As a result of the increasing number of refugees from Ukraine, the Swedish government has deemed it necessary to reinstate identity checks at the border to enter its territory through a new temporary law.
The proposal was based on EU regulations for introducing internal border controls in cases of serious danger to public order or internal security. If approved, the temporary law would allow the government to carry out identity checks for bus, train or passenger ship travel to Sweden from abroad for the purpose of law enforcement and national security, TheSchengen.com reports.
In a press release issued on March 15, the Minister of Infrastructure, Thomas Eneroth, said that the government must be prepared with the necessary means to receive people who come to Sweden on an ongoing basis.
“The government assesses that the situation may become so serious that immediate measures may be necessary to maintain law and order and protect national security,” the press release read.
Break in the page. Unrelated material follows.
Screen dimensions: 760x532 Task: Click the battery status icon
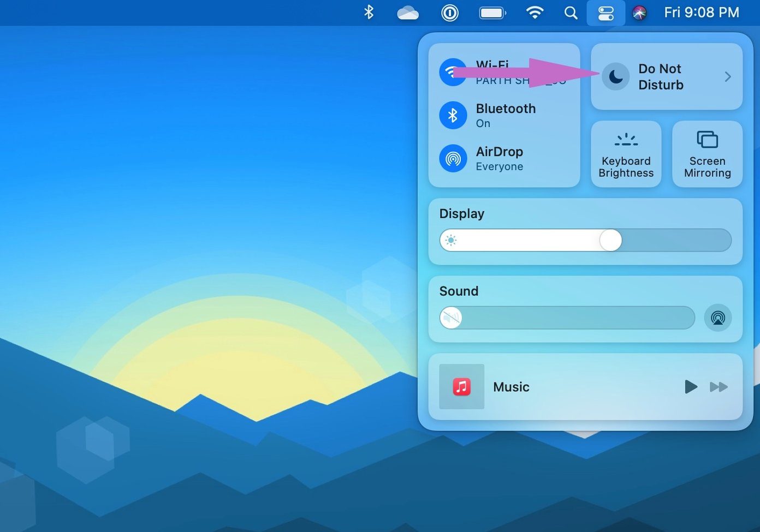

According to the Swedish government, the law is proposed to be in effect for three years from its entry into force. The same will enable the government to adopt guidelines on identity verification for a maximum of six months.
In 2015, Sweden adopted the same law in order to carry out identity checks at internal borders during the refugee crisis. However, the law was temporary and is no longer in effect.
That is why the Ministry of Infrastructure will propose a new temporary law with relevant provisions.
“The government recognizes that reintroducing identity checks affects both the traveler and the passengers. Therefore, these checks should not be used too much or for longer than necessary.”
In order to provide the help they need, the European Union has decided to activate the Temporary Protection Directive which enables Ukrainian refugees to obtain temporary protection in EU countries, including here in Sweden.
In response to the current situation, the Temporary Protection Directive provides immediate protection and rights, reduces pressure on national asylum systems and increases solidarity and responsibilities-sharing.
Data show that since the Russian invasion of Ukraine, more than three million people have fled the war zone.
According to the Swedish Migration Agency, from February 24 to March 10, the number of Ukrainian citizens who applied for protection reached nearly 5,290. While on March 14, the agency recorded about 1,049 people coming from Ukraine.
The Swedish Migration Agency also estimated that 27,000 people would come to Sweden in March and June, while the higher figure puts that number at 212,000.